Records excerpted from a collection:
______

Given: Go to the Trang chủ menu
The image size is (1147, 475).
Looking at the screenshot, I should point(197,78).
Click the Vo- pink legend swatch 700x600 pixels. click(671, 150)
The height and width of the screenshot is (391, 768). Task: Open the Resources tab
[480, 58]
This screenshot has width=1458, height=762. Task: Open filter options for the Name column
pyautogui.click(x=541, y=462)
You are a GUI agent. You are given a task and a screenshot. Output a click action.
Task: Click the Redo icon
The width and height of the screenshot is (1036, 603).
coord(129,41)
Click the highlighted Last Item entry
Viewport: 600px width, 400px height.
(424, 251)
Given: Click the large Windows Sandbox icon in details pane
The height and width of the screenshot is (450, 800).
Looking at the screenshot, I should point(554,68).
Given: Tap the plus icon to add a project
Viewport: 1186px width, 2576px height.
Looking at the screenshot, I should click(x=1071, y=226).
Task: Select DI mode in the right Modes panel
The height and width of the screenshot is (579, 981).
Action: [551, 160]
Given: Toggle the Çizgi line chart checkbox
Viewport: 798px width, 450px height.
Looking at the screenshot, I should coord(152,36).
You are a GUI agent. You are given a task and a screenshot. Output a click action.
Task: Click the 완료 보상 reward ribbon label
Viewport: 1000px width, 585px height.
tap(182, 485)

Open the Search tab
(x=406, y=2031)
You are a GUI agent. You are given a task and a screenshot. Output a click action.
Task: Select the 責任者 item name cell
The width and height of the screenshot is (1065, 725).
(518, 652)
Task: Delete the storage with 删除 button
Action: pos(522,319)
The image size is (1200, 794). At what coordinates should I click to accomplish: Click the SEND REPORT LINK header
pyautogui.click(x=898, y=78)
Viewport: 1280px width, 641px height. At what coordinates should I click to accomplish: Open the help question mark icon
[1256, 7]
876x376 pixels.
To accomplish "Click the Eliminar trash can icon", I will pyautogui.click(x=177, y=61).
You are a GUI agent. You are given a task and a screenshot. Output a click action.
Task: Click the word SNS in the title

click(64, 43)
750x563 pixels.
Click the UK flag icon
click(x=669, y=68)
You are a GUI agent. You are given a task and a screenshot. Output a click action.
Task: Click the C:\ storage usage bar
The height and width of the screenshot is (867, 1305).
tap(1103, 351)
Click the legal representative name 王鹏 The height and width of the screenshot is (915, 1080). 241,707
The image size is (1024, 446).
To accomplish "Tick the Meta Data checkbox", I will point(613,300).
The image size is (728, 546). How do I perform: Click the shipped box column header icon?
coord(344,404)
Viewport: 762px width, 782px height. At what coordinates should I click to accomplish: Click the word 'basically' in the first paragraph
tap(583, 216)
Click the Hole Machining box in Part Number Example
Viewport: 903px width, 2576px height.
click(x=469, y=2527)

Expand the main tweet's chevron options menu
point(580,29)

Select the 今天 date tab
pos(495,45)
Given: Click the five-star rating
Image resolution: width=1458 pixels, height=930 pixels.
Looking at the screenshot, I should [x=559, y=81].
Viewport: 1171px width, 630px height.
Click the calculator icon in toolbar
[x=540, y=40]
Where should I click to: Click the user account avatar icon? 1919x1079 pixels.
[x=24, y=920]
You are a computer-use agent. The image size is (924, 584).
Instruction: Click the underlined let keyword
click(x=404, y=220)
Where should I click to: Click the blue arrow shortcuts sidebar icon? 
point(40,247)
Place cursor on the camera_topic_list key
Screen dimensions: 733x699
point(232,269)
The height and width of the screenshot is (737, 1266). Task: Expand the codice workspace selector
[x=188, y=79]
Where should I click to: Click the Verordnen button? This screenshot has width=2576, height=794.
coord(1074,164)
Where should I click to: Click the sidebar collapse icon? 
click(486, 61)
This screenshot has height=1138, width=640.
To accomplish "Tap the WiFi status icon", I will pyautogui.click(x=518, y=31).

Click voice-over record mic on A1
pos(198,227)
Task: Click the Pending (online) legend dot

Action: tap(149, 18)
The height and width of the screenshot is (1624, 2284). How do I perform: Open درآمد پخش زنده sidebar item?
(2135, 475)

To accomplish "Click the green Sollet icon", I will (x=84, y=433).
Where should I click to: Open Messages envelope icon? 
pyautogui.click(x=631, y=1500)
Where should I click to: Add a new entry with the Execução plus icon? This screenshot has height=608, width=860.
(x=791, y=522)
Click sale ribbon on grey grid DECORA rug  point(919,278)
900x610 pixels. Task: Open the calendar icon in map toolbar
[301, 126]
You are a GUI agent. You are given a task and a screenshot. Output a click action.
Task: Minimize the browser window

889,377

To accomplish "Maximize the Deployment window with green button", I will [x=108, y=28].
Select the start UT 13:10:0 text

______

Try it: Line by line, transcribe the data exactly.

Response area:
Given: Go to the Trang chủ menu
The image size is (1147, 475).
Looking at the screenshot, I should point(197,78).
Click the Vo- pink legend swatch 700x600 pixels. click(671, 150)
The height and width of the screenshot is (391, 768). Task: Open the Resources tab
[480, 58]
This screenshot has width=1458, height=762. Task: Open filter options for the Name column
pyautogui.click(x=541, y=462)
You are a GUI agent. You are given a task and a screenshot. Output a click action.
Task: Click the Redo icon
The width and height of the screenshot is (1036, 603).
coord(129,41)
Click the highlighted Last Item entry
Viewport: 600px width, 400px height.
(424, 251)
Given: Click the large Windows Sandbox icon in details pane
The height and width of the screenshot is (450, 800).
Looking at the screenshot, I should point(554,68).
Given: Tap the plus icon to add a project
Viewport: 1186px width, 2576px height.
Looking at the screenshot, I should click(x=1071, y=226).
Task: Select DI mode in the right Modes panel
The height and width of the screenshot is (579, 981).
Action: [551, 160]
Given: Toggle the Çizgi line chart checkbox
Viewport: 798px width, 450px height.
Looking at the screenshot, I should coord(152,36).
You are a GUI agent. You are given a task and a screenshot. Output a click action.
Task: Click the 완료 보상 reward ribbon label
Viewport: 1000px width, 585px height.
tap(182, 485)

Open the Search tab
(x=406, y=2031)
You are a GUI agent. You are given a task and a screenshot. Output a click action.
Task: Select the 責任者 item name cell
The width and height of the screenshot is (1065, 725).
(518, 652)
Task: Delete the storage with 删除 button
Action: pos(522,319)
The image size is (1200, 794). At what coordinates should I click to accomplish: Click the SEND REPORT LINK header
pyautogui.click(x=898, y=78)
Viewport: 1280px width, 641px height. At what coordinates should I click to accomplish: Open the help question mark icon
[1256, 7]
876x376 pixels.
To accomplish "Click the Eliminar trash can icon", I will pyautogui.click(x=177, y=61).
You are a GUI agent. You are given a task and a screenshot. Output a click action.
Task: Click the word SNS in the title

click(64, 43)
750x563 pixels.
Click the UK flag icon
click(x=669, y=68)
You are a GUI agent. You are given a task and a screenshot. Output a click action.
Task: Click the C:\ storage usage bar
The height and width of the screenshot is (867, 1305).
tap(1103, 351)
Click the legal representative name 王鹏 The height and width of the screenshot is (915, 1080). 241,707
The image size is (1024, 446).
To accomplish "Tick the Meta Data checkbox", I will point(613,300).
The image size is (728, 546). How do I perform: Click the shipped box column header icon?
coord(344,404)
Viewport: 762px width, 782px height. At what coordinates should I click to accomplish: Click the word 'basically' in the first paragraph
tap(583, 216)
Click the Hole Machining box in Part Number Example
Viewport: 903px width, 2576px height.
click(x=469, y=2527)

Expand the main tweet's chevron options menu
point(580,29)

Select the 今天 date tab
pos(495,45)
Given: Click the five-star rating
Image resolution: width=1458 pixels, height=930 pixels.
Looking at the screenshot, I should [x=559, y=81].
Viewport: 1171px width, 630px height.
Click the calculator icon in toolbar
[x=540, y=40]
Where should I click to: Click the user account avatar icon? 1919x1079 pixels.
[x=24, y=920]
You are a computer-use agent. The image size is (924, 584).
Instruction: Click the underlined let keyword
click(x=404, y=220)
Where should I click to: Click the blue arrow shortcuts sidebar icon? 
point(40,247)
Place cursor on the camera_topic_list key
Screen dimensions: 733x699
point(232,269)
The height and width of the screenshot is (737, 1266). Task: Expand the codice workspace selector
[x=188, y=79]
Where should I click to: Click the Verordnen button? This screenshot has width=2576, height=794.
coord(1074,164)
Where should I click to: Click the sidebar collapse icon? 
click(486, 61)
This screenshot has height=1138, width=640.
To accomplish "Tap the WiFi status icon", I will pyautogui.click(x=518, y=31).

Click voice-over record mic on A1
pos(198,227)
Task: Click the Pending (online) legend dot

Action: tap(149, 18)
The height and width of the screenshot is (1624, 2284). How do I perform: Open درآمد پخش زنده sidebar item?
(2135, 475)

To accomplish "Click the green Sollet icon", I will (x=84, y=433).
Where should I click to: Open Messages envelope icon? 
pyautogui.click(x=631, y=1500)
Where should I click to: Add a new entry with the Execução plus icon? This screenshot has height=608, width=860.
(x=791, y=522)
Click sale ribbon on grey grid DECORA rug  point(919,278)
900x610 pixels. Task: Open the calendar icon in map toolbar
[301, 126]
You are a GUI agent. You are given a task and a screenshot. Output a click action.
Task: Minimize the browser window

889,377

To accomplish "Maximize the Deployment window with green button", I will [x=108, y=28].
Select the start UT 13:10:0 text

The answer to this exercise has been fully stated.